Liu Ran, Yuan Hui, Yuan Fang, Yang Shao-Hua
Departments of Pharmacology & Neuroscience, University of North Texas Health Science Center, Fort Worth, TX 76107-2699, USA.
Neurol Res. 2012 May;34(4):331-7. doi: 10.1179/1743132812Y.0000000020.
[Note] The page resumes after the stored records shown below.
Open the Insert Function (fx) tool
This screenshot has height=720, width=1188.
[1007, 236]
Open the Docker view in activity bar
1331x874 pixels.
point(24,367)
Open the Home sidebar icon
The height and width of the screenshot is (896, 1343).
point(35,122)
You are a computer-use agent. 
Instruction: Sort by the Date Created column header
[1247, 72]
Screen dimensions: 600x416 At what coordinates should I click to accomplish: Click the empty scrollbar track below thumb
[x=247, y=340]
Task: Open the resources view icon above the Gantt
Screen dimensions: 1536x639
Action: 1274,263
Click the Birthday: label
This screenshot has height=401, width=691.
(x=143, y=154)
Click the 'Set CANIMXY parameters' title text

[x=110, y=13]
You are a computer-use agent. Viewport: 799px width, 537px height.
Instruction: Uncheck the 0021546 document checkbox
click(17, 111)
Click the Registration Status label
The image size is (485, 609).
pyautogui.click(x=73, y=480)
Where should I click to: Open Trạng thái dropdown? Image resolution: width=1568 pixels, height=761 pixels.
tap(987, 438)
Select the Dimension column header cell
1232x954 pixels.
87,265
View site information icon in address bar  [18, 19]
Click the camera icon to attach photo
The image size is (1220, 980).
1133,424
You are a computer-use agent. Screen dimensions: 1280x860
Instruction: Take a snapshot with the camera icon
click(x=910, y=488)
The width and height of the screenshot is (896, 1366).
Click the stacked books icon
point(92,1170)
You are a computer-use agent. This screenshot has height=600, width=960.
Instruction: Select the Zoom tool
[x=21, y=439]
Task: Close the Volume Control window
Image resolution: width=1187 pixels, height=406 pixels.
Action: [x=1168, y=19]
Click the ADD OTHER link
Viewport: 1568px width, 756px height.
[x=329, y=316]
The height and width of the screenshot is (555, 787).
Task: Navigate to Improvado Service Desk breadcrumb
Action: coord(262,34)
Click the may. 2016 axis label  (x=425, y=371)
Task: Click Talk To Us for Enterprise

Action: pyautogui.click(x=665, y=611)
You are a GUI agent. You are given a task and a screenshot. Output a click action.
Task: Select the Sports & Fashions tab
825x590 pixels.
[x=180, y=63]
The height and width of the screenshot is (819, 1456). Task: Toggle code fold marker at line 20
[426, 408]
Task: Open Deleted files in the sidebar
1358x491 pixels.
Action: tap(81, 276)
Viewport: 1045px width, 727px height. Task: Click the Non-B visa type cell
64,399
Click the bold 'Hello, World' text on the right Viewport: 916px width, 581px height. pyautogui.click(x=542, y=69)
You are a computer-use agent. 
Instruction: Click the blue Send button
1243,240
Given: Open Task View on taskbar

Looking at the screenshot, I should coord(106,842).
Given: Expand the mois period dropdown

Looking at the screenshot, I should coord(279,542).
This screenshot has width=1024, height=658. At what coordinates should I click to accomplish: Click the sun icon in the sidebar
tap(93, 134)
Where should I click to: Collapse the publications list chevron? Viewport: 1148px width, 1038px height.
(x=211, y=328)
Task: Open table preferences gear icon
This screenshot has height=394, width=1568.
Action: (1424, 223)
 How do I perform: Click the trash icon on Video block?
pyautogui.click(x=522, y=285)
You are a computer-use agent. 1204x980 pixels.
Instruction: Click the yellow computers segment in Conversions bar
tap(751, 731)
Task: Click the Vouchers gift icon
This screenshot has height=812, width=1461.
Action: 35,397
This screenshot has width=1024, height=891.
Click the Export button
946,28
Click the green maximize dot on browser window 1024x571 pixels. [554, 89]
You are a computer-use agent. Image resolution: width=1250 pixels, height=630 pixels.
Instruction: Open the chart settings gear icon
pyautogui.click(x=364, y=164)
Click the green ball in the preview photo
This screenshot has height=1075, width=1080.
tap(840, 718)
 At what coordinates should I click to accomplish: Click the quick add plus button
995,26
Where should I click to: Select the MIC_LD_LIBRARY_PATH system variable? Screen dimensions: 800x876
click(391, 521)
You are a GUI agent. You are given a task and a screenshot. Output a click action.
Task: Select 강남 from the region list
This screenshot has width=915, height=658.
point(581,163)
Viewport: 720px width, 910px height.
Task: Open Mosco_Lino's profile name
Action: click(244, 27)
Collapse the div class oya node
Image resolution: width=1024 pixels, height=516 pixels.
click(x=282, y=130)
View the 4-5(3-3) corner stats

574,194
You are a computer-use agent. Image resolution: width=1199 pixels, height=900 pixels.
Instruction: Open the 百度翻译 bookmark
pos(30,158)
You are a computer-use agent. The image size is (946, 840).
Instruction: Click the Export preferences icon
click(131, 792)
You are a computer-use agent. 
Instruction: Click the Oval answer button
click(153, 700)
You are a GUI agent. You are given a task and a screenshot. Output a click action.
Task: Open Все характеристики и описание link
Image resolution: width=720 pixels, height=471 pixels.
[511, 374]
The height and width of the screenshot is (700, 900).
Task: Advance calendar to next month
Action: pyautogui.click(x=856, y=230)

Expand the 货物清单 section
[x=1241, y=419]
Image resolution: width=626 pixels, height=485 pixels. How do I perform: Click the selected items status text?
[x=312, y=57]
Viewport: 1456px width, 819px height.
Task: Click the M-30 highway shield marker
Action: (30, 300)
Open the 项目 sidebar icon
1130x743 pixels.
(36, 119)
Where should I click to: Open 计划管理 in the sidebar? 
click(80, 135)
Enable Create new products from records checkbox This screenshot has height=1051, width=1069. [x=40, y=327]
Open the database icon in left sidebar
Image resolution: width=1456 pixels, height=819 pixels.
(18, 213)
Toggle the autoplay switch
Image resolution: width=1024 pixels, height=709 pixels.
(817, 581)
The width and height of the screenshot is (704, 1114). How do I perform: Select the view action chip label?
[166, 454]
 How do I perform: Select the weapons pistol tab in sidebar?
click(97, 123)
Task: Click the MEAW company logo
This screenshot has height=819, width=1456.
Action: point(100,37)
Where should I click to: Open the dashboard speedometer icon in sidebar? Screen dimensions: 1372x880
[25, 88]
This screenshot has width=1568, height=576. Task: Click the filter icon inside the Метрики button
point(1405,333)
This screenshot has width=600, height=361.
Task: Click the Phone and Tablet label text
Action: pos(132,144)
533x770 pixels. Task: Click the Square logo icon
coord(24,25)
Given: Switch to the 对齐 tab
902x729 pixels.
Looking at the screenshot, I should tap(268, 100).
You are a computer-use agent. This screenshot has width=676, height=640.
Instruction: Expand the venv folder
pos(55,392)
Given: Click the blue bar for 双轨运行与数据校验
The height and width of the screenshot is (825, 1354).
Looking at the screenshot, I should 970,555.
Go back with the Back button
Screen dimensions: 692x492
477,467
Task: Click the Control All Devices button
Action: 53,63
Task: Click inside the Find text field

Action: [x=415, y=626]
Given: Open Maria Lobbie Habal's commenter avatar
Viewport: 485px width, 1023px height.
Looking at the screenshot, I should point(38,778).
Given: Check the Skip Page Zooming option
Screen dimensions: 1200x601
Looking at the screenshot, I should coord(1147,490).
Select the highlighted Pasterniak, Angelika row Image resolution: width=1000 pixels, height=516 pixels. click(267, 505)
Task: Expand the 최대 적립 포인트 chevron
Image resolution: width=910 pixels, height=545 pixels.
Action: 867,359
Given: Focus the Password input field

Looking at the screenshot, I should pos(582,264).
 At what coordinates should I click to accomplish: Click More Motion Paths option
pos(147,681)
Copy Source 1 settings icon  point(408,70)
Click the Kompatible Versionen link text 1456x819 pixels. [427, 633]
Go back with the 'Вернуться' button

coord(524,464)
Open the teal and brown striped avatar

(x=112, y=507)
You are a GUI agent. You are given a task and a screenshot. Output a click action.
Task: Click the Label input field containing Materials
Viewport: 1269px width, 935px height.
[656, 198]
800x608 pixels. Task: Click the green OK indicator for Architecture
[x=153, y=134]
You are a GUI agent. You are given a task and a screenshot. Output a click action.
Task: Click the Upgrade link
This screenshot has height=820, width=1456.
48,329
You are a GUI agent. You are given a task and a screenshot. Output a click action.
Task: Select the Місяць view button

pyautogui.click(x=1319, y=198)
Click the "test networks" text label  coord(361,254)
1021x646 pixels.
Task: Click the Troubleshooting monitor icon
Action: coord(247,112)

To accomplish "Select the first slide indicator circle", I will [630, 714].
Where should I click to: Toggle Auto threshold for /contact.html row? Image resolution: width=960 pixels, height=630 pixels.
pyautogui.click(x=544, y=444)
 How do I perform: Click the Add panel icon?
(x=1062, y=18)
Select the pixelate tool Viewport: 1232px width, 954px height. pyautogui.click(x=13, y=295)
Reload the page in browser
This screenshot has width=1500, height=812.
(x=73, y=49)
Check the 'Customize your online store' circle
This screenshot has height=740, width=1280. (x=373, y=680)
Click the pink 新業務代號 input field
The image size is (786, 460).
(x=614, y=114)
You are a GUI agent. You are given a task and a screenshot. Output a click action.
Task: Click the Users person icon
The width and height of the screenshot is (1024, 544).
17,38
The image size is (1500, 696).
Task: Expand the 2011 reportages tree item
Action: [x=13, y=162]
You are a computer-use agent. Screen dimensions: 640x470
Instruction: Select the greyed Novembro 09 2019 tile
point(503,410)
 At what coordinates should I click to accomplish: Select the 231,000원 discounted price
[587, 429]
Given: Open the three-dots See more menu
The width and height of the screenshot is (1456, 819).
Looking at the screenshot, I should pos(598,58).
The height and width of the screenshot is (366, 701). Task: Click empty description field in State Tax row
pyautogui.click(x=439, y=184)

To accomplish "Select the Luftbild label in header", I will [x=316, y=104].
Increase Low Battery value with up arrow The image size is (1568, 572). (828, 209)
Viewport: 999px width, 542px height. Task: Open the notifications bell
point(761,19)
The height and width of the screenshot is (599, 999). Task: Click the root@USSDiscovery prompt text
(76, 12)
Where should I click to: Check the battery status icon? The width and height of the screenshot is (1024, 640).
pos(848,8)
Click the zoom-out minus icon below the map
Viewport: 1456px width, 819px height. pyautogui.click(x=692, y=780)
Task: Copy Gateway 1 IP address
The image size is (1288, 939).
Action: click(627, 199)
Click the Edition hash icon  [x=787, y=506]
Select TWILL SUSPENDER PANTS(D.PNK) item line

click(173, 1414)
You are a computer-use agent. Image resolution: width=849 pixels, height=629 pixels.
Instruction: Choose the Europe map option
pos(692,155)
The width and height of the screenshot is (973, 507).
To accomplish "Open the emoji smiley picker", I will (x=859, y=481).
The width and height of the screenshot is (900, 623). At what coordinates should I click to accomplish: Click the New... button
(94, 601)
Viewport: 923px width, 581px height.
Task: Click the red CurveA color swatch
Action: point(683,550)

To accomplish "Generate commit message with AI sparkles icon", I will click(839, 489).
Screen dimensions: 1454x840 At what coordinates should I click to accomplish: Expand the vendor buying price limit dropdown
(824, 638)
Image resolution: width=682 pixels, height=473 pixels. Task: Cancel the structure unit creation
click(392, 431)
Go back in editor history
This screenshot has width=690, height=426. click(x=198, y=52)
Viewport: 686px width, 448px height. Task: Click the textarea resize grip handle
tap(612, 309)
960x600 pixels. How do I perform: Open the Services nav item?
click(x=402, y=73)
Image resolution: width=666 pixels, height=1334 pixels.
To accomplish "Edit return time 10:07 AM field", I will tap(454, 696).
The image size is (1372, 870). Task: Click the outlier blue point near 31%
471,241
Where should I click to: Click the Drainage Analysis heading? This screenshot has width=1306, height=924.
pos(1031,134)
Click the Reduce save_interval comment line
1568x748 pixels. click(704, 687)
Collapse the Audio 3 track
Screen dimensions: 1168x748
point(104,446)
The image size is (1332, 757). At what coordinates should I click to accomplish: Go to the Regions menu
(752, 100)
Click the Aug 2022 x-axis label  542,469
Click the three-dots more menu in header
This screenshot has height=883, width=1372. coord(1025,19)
Neuroprotection to attenuate or block the ischemic cascade and salvage neuronal damage has been extensively explored for the treatment of ischemic stroke. In the last two decades, neuroprotective strategy has been evolving from targeting a signal pathway in neurons to protecting all neurovascular components and improving cell-cell and cell-extracellular matrix interaction that ultimately benefits the brain recovery after ischemic stroke. The progression from potentially reversible to irreversible injury in the ischemic penumbra has provided the opportunity to develop therapies to attenuate the ischemic stroke damage. Thus, the ischemic penumbra has been the main target for the current neuroprotective intervention. However, despite our increasing knowledge of the physiologic, mechanistic, and imaging characterizations of the ischemic penumbra, no effective neuroprotective therapy has been found so far for the treatment of ischemic stroke. The current acute neuroprotective approach focusing on the damaging mechanisms at the ischemic penumbra is greatly limited by the rapid evolution of the deleterious cascades in the ischemic penumbra. Neuroprotective intervention attempts to promote endogenous repairing in the transition zone of the penumbra for the therapeutic purposes may overcome the unrealistic therapeutic windows under the current neuroprotective strategy. In addition, increasing evidence has indicated ischemic stroke could induce long-lasing cellular and hemodynamic changes beyond the ischemic territory. It is unclear whether and how the global responses induced by the ischemic cascade contribute to the progression of cognitive impairment after ischemic stroke. The prolonged pathophysiological cascades induced by ischemic stroke beyond the ischemic penumbra might provide novel therapeutic opportunities for the neuroprotective intervention, which could prevent or slow down the progression of vascular dementia after ischemic stroke.
为了治疗缺血性中风,人们广泛探索了神经保护作用,以减轻或阻断缺血级联反应并挽救神经元损伤。在过去的二十年中,神经保护策略已从针对神经元中的信号通路发展到保护所有神经血管成分,并改善细胞间和细胞与细胞外基质的相互作用,这最终有利于缺血性中风后的大脑恢复。缺血半暗带中从潜在可逆性损伤到不可逆性损伤的进展为开发减轻缺血性中风损伤的疗法提供了机会。因此,缺血半暗带一直是当前神经保护干预的主要靶点。然而,尽管我们对缺血半暗带的生理、机制和影像学特征的了解不断增加,但迄今为止尚未发现有效的神经保护疗法来治疗缺血性中风。目前专注于缺血半暗带损伤机制的急性神经保护方法受到缺血半暗带中有害级联反应快速演变的极大限制。为了治疗目的,在半暗带的过渡区促进内源性修复的神经保护干预尝试可能会克服当前神经保护策略下不切实际的治疗窗口。此外,越来越多的证据表明,缺血性中风可在缺血区域之外诱发长期的细胞和血流动力学变化。目前尚不清楚缺血级联反应引发的整体反应是否以及如何导致缺血性中风后认知障碍的进展。缺血性中风在缺血半暗带之外引发的长时间病理生理级联反应可能为神经保护干预提供新的治疗机会,从而预防或减缓缺血性中风后血管性痴呆的进展。